* _Travail demandé_
Répondez à ces questions sur le texte consacré à la radioactivité :
(a) Quel est le niveau moyen de la radioactivité naturelle par an ?
(b) Quelle valeur certains parents d'élèves proposent-ils pour les écoles ?
(c) D'après le rapport de l'IRSN, quelle question concrète le débat soulève-t-il ?

* _Texte de la page_
===============
Ces valeurs se situent entre les 2.5 milli sievert par an, niveau moyen de la radioactivité naturelle(la moyenne couvrant des valeurs plus faibles et d’autres plus fortes, par exemple 3.5 dans les zones granitiques comme la Bratagne) et les 100 millisievert qui est le seuil en deça duquel la radio activité n’aurait pas d’effet.
Certains voudraient un niveau plus bas : le porte parole de l’IRSN réagit à la valeur de 1 millisievert proposé par certains parents d’élèves pour les écoles en notant qu’au regard de la radio activité naturelle, cette proposition n’est pas sérieuse.
Le débat n’est pas que théorique. Comme le fait remarquer le rapport de l’IRSN, il s’agit de savoir combien de dizaines de milliers de personnes seront évacuées (cette évacuation étant obligatoire) avec ce que cela représente non seulement comme coût, mais aussi comme contrainte psychologique et émotionnelle.
===============
* _Données affichées_

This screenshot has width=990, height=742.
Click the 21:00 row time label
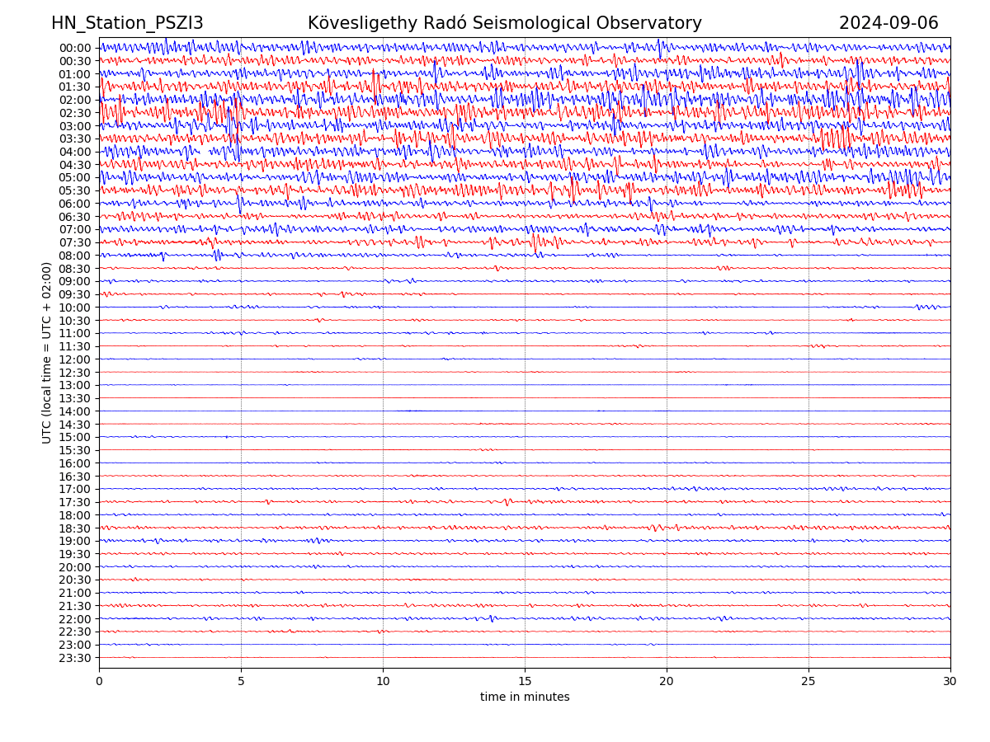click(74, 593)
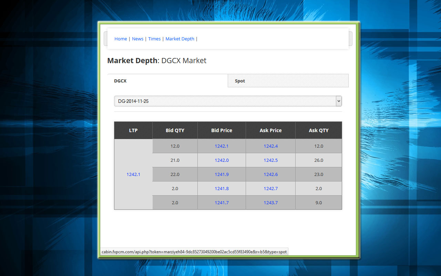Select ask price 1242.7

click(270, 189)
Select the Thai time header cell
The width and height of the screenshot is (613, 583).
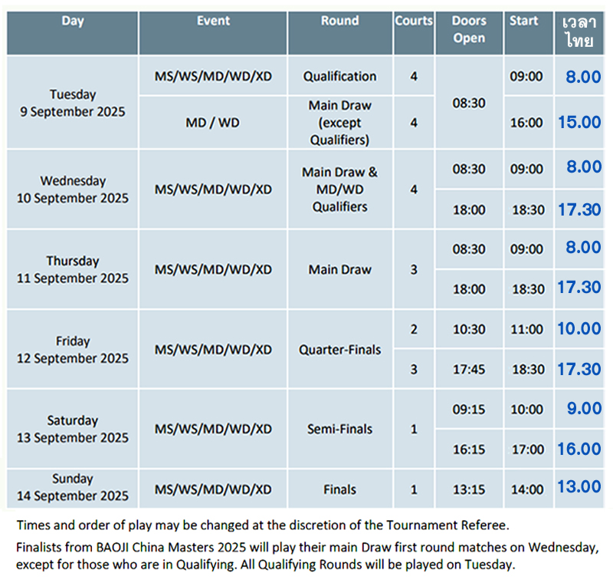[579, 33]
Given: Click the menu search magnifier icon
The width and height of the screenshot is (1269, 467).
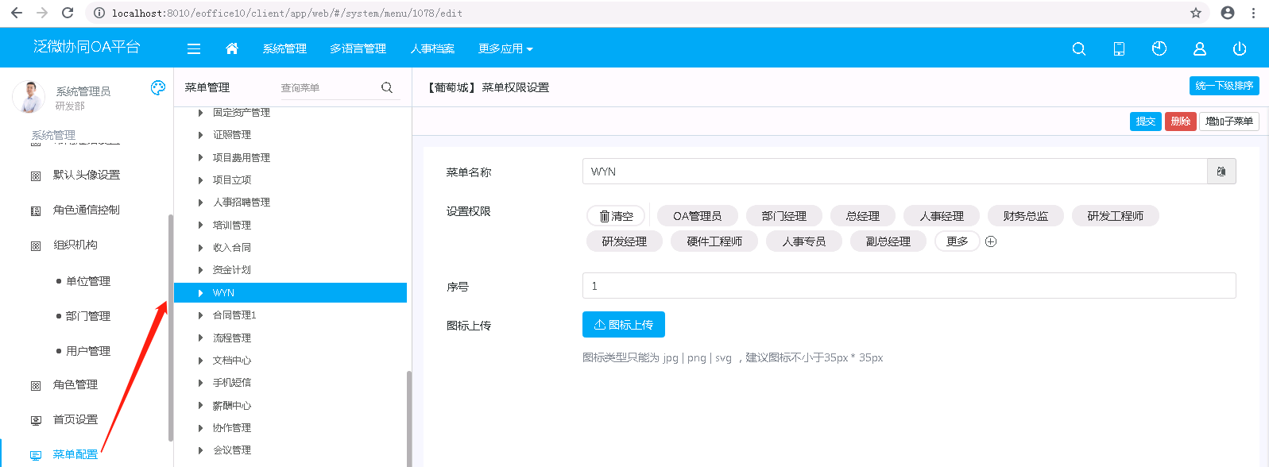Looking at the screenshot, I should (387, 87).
===============
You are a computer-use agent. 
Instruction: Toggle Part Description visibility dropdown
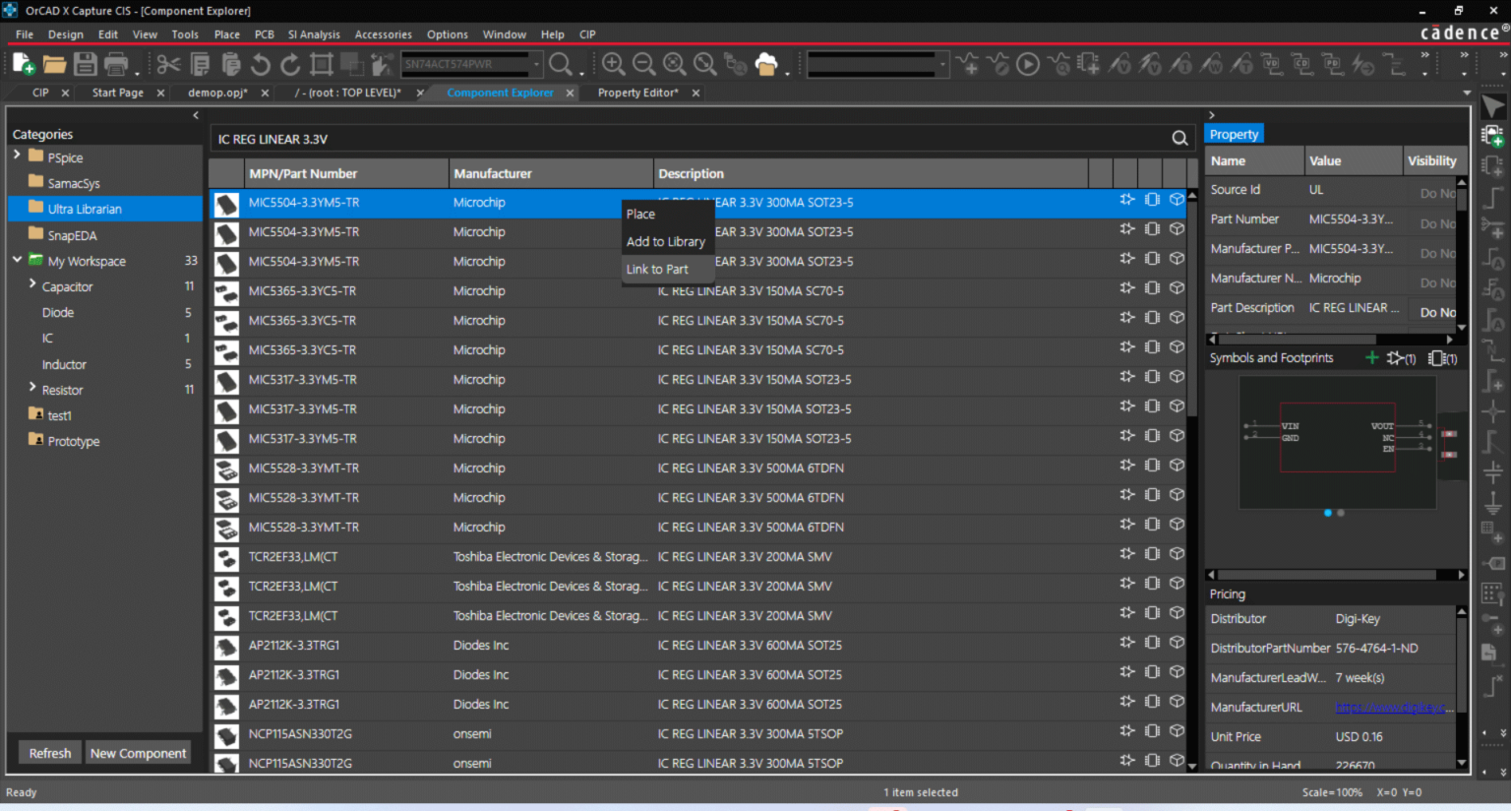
===============
* _Réponse_
(a) 2.5 millisievert par an.
(b) 1 millisievert.
(c) Savoir combien de dizaines de milliers de personnes seront évacuées.